Last Thursday, the Louisiana Department of Public Safety and Corrections decided to sue every inmate on death row -- in an effort to prevent them from challenging the state's lethal injection procedures.
Each of the 84 prisoners in the "death house" at Angola State Penitentiary was personally served papers in the suit, said Nick Trenticosta, who has represented numerous clients on Angola's death row.
Trenticosta, who is also director of the non-profit Center for Equal Justice in New Orleans, knows of no other instance in which a state sued its death row inmates en masse over legal questions relating to their execution.
"I've been hanging around death penalty cases for 25 years," Trenticosta said in a phone interview, "and I have never seen anything like this."
According to the Huffington Post, the Corrections Department's litigation is a countersuit, filed in response to an earlier lawsuit claiming that Louisiana's lethal injection procedure is in violation of state law.
That suit was filed by the Capital Post Conviction Project of Louisiana (CPCPL) on behalf of death row prisoner Nathaniel Code. It stated that Louisiana had not met the requirements of its own Administrative Procedures Act in creating guidelines for execution by lethal injection.
The state procedure ought to specify exactly what drugs should be used to kill prisoners, the CPCPL argued, rather than simply calling for the administration of drugs. Without such stipulations, Trenticosta said, "They're saying if we want to pour boiling oil into your veins, we can do it."
Just over a month ago, on January 8, a state district court in Baton Rouge dismissed Nathaniel Code's suit, which would have halted all executions in Louisiana until the Corrections Department brought its procedures in line with state law.
The state of Louisiana, however, decided to initiate offensive maneuvers against further challenges to its methods of execution. Immediately after the ruling in Code's suit, the Corrections Department filed its countersuit against all death row inmates.
The department's attorney, Wade Shows, told the Baton Rouge Advocate that Louisiana was asking the court "to formally declare'once and for all' that the state's lethal injection protocol is not subject to the Louisiana Administrative Procedure Act."
Such a ruling, Shows said, "'means you don't have to go through the rule-making process.It's sort of an internal management decision.'"

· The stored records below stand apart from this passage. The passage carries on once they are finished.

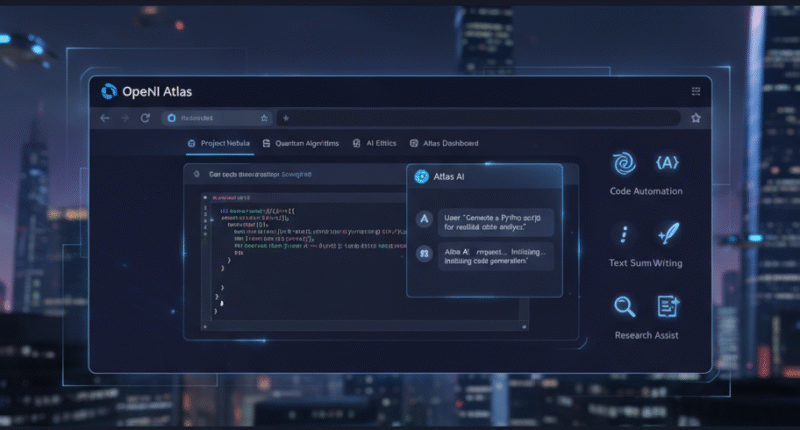800x430 pixels.
Task: Switch to the Project Nebula tab
Action: [x=218, y=144]
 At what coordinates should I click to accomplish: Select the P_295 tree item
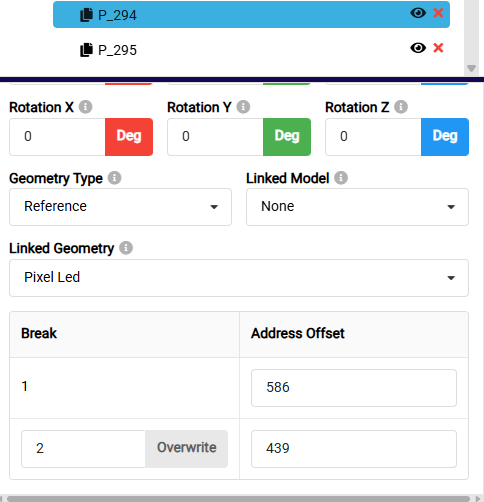(x=251, y=49)
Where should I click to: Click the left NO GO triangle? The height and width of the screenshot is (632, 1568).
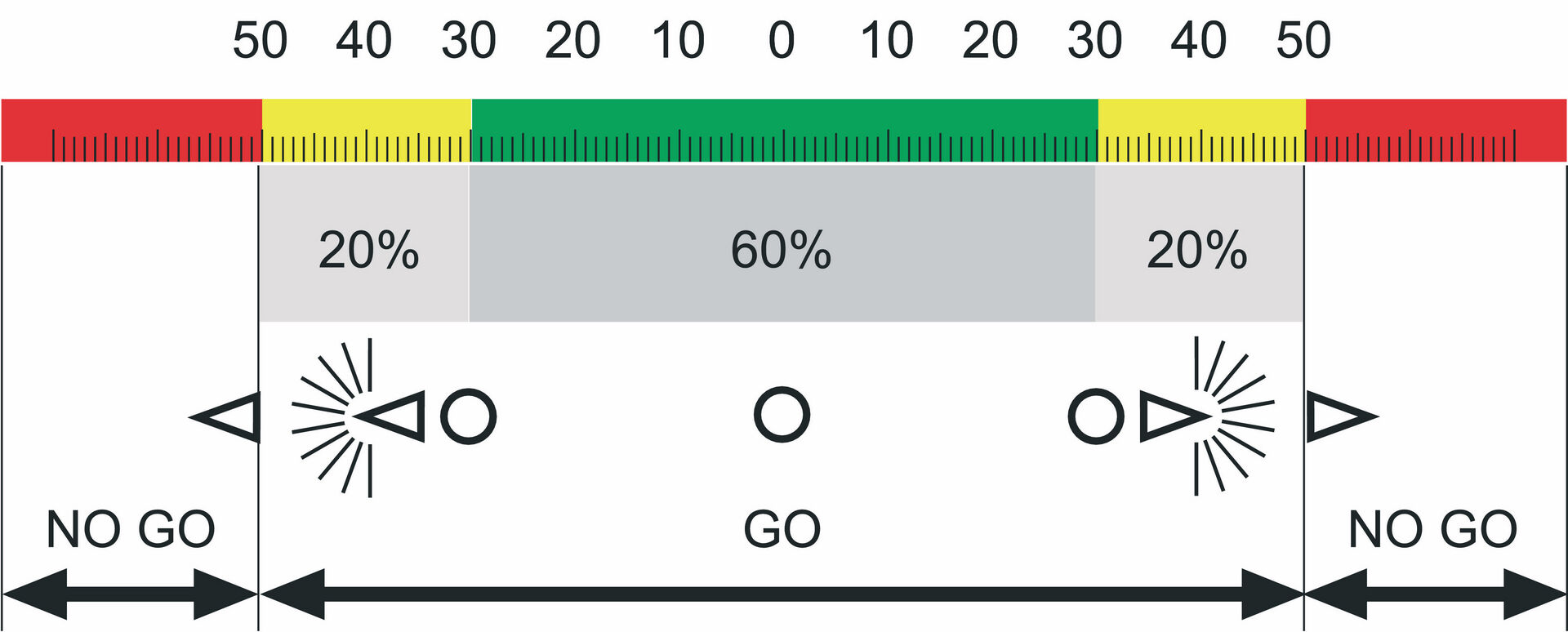pyautogui.click(x=225, y=416)
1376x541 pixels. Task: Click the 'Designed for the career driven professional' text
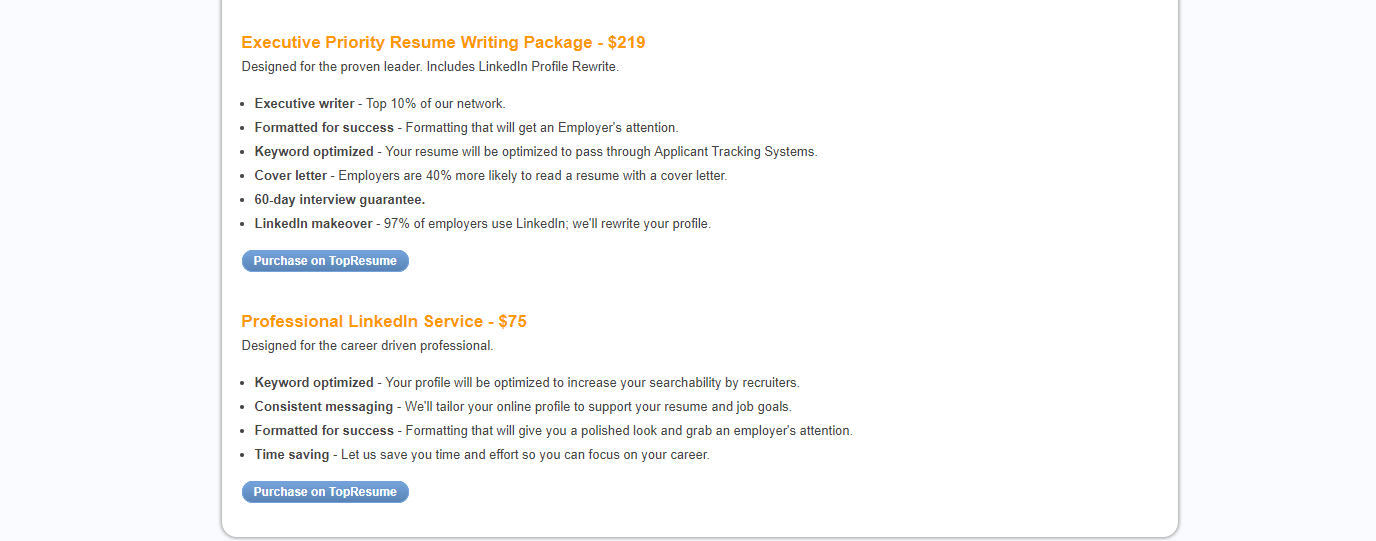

Similar challenges in other states have yielded mixed results. Only Louisiana, however, has dealt with the issue by suing the residents of its own death row.
Louisiana seems determined to have the choice to execute if and when it wants to, without interference from prisoner lawsuits alleging administrative technicalities.
According to the New Orleans Times-Picayune: "Since the United States reinstated the death penalty in 1976, Orleans Parish juries have condemned 38 defendants to death. But a recent tally by attorneys for death-row inmates calculated that courts have found errors in 25 of those sentences, or nearly 2/3. In some cases defendants were retried, resulting in convictions on lesser charges, while in others defendants were released."
But in any case, whether the death row inmates are guilty or innocent, it seems that Louisiana is simply not ready to waste any time on trying to figure out the way they should die.